Once home to the crème de la crème
of the French aristocracy, the Marais is full of hidden mansions waiting to be discovered. This charismatic neighborhood has undergone several dramatic transformations, but its architectural identity is perhaps most defined by these numerous private residences. Noting impressive façades and entering often overlooked courtyards, we'll step back into time with our guide, an architect or historian, on this 3-hour Marais walking tour. Together, we'll investigate how these iconic mansions tell the story of the social and artistic sea change taking place in Paris between 1550 and 1720, before the French Revolution ushered in the modern era (the subject of our French Revolution Tour Paris
Marais Walking Tour
The Renaissance arrived in Paris in the mid 16th century, forever transforming art and society in the French capital. However, its most lingering effect is perhaps on Parisian architecture. The Marais is one of the best quartiers to see the examples of the Parisian Renaissance by considering the splendid mansions, or so-called hôtels particuliers built by France's rich and noble families. Depending on opening times and the tenor of the walk, we may view such structures as the Flamboyant-Gothic Hôtel de Sens, the Hôtel Carnavalet (home to the museum of the same name), the Hôtel de Donon (today the Musée Cognacq-Jay), the Hôtel Lamoignon (which now houses the Bibliothèque Historique de la Ville de Paris), the enormous Hôtel Salé (now the Musée Picasso), and the palatial, and rather atypical, Hôtel de Soubise (part of today's Archives Nationales).
"Our guide helped us appreciate French history in ways I did not expect. The walk brought together the different changes in the Marais, and we were able to see many things that we would not have found on our own. It all worked."
A Transforming Quartier
As we move along, more or less chronologically, we'll discuss how the development of French architecture
reflected social and political realities of the time, allowing the mansions themselves to offer insight into the lives of Paris' more privileged citizens in the 16th and 17th centuries. Part of the walk will also deal with the history of the Marais itself, and how the area fell into ruin in the 19th century, becoming one of central Paris' poorest neighborhoods. Though the Marais was spared by Baron Haussmann's reforms (a figure discussed further on our Paris City Planning Tour
, its former splendors subdivided into tenements and workshops and often unrecognizable under the burden of subsequent additions and neglect.
Lastly, we'll uncover the neighborhood's incredible modern history. Ultimately neglected by Haussmann's 19th century reforms, the whole area was later threatened with comprehensive redevelopment in the 20th century. The fate of the aging, historic buildings hung in the balance until culture minister André Malraux championed the Marais as an urban conservation area in 1962. Over the next 45 years, state and city authorities would spend considerable sums buying up properties and restoring the quartier's heritage, often with spectacular results. As our walk comes to a close, we will leave with a comprehensive understanding of the area's transformation—from a basic historical timeline of its progression, to insight into how the development of French architecture reflected social and political realities of the time.

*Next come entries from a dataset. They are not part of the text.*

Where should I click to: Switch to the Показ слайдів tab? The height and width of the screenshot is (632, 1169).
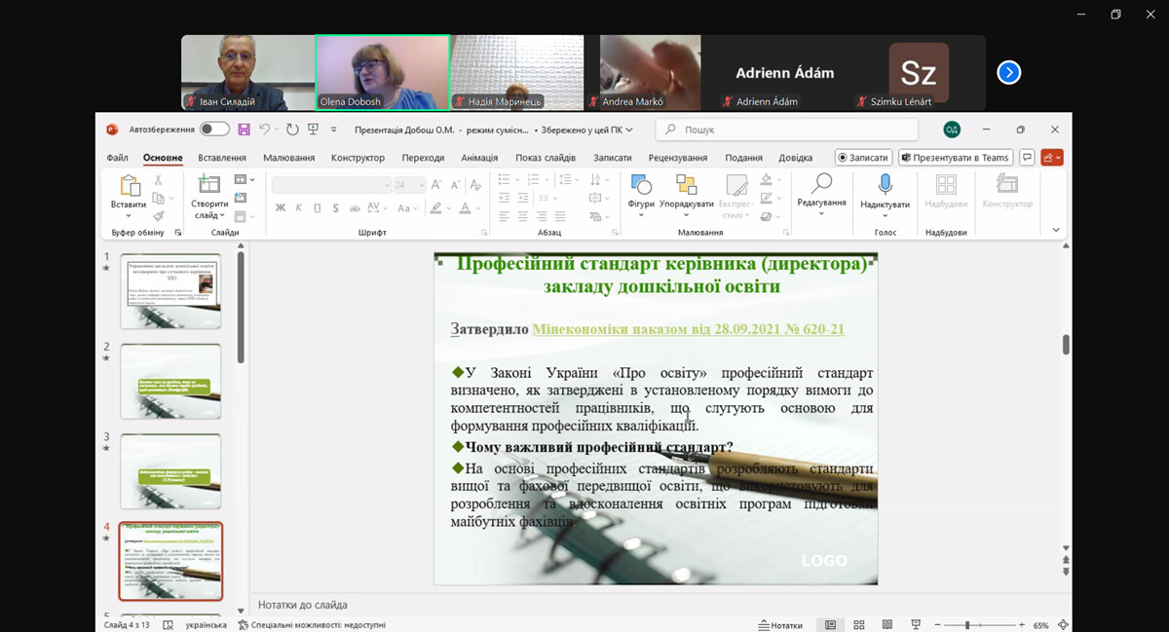click(546, 158)
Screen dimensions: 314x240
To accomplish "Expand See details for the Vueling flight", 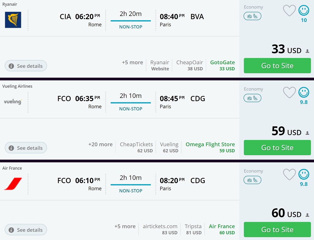I will pyautogui.click(x=26, y=148).
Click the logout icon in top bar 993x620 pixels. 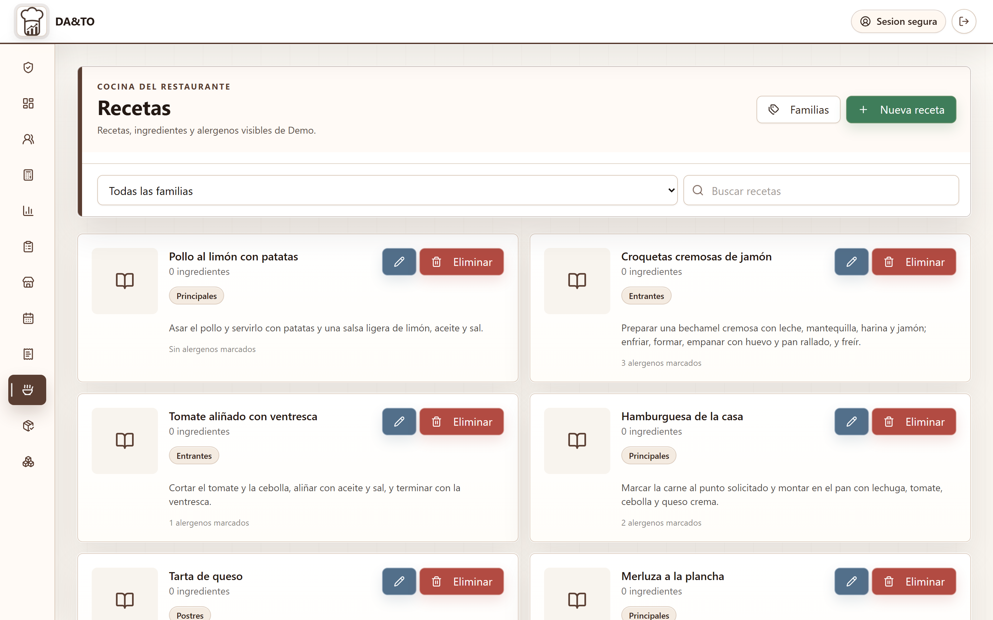tap(964, 21)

Those interested in the Jewish history of the neighborhood may wish to take our Jewish Paris Tour.
What sort of sites are visited on this walk? The Marais district has many former private mansions built mainly from the middle of the 16th century to the end of the 17th century. Most of these are now museums. We may enter some of the structures; others we will view from the outside.
Might there be any additional costs? Each expert includes different sites, so it is possible you may enter a structure that requires an additional ticket. This would be purchased on-site and is not included in the cost of the walk.
Does this walk include visits to mansions that are currently private? Most of the mansions included in the walk are now museums or libraries so you will probably not be entering any currently private mansions.
Is this tour walking-intensive and/or wheelchair accessible? This tour is fairly walking-intensive and the route may include narrow sidewalks and cobblestoned streets. The route may include a visit to Musée Carnavalet or the Hôtel de Soubise, which are only partially accessible. Please contact us to discuss in more detail your mobility concerns so that we can best advise. We are also happy to design a private, customized tour for visitors with mobility concerns.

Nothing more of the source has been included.